Norweski minister klimatu i środowiska zwolennikiem bitcoina

Sveinung Rotevatn, norweski minister klimatu i środowiska, w niedawnym wystąpieniu w podcaście oczyścił atmosferę wokół doniesień o szkodliwym wpływie bitcoina. Minister poparł jego użycie, a nawet przyznał, że sam posiada pewną ilość kryptowaluty. Stwierdził również, że BTC coraz bardziej udowadnia, że jest stworzony do przechowywania wartości.
To co najbardziej ekscytuje w związku z bitcoinem to fakt, że ma określone właściwości. Nie można tak nagle odkryć gdzieś złóż bitcoina, co dałoby jakiemuś krajowi ogromne zasoby.
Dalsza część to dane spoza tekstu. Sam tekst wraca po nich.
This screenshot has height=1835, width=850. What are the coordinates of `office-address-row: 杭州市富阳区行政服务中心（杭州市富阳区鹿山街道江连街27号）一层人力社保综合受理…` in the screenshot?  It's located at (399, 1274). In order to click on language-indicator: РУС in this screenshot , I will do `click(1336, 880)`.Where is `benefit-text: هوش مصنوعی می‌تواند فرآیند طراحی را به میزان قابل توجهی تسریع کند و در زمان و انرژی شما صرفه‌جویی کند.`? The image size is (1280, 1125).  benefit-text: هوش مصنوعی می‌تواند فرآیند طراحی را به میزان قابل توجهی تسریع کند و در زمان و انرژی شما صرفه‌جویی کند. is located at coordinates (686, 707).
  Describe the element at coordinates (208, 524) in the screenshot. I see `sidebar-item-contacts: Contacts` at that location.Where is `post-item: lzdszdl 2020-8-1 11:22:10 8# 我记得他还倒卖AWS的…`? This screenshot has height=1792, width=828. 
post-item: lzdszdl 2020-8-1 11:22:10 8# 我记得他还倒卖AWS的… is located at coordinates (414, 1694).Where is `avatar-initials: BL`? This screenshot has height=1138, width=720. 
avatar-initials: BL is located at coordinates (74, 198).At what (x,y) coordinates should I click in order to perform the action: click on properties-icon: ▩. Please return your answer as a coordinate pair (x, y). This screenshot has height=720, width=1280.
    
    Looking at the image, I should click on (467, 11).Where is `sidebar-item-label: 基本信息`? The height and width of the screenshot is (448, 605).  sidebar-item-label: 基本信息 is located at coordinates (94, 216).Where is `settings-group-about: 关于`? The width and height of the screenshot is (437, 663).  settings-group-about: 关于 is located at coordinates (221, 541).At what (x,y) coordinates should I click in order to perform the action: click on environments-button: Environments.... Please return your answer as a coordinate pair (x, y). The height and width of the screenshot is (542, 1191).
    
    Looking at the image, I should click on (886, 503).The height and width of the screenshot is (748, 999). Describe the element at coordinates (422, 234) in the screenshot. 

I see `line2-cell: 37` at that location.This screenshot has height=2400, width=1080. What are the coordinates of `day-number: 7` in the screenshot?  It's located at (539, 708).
Bitcoin jest rozłożony równomiernie, jego zasoby przyrastają powoli, ale stabilnie, w dodatku jego podaż jest ograniczona. Tak, teoretycznie znakomicie nadaje się do magazynowania wartości – powiedział Rotevatn.
U szczytu popularności bitcoina pojawiły się spekulacje, jakoby stanowił on zagrożenie dla środowiska. Mimo wielokrotnie dementowanych plotek i pomówień, przeciwnicy bitcoina nadal często próbują przebijać się z wiadomościami, według których „sieć Bitcoin zużywa tyle energii elektrycznej, co stan Teksas”. Nie wspominają jednak, że większość zużywanej energii pochodzi ze źródeł odnawialnych. Norwegia jest uważana za jeden z najbardziej skoncentrowanych na energii odnawialnej krajów na całym świecie. Fakt, że jej minister klimatu i środowiska, który jest również odpowiedzialny za kształtowanie polityki związanej z klimatem, opowiada się za wykorzystaniem bitcoina jako magazynu wartości, mówi wiele o tak zwanym niebezpiecznym wpływie bitcoina na środowisko. Krytycy wpływu BTC na środowisko nie zwracają również uwagi na to, że zużycie energii przez sieć Bitcoin jest niewielkie w porównaniu z wydobyciem złota i zużyciem energii przez sektor bankowy.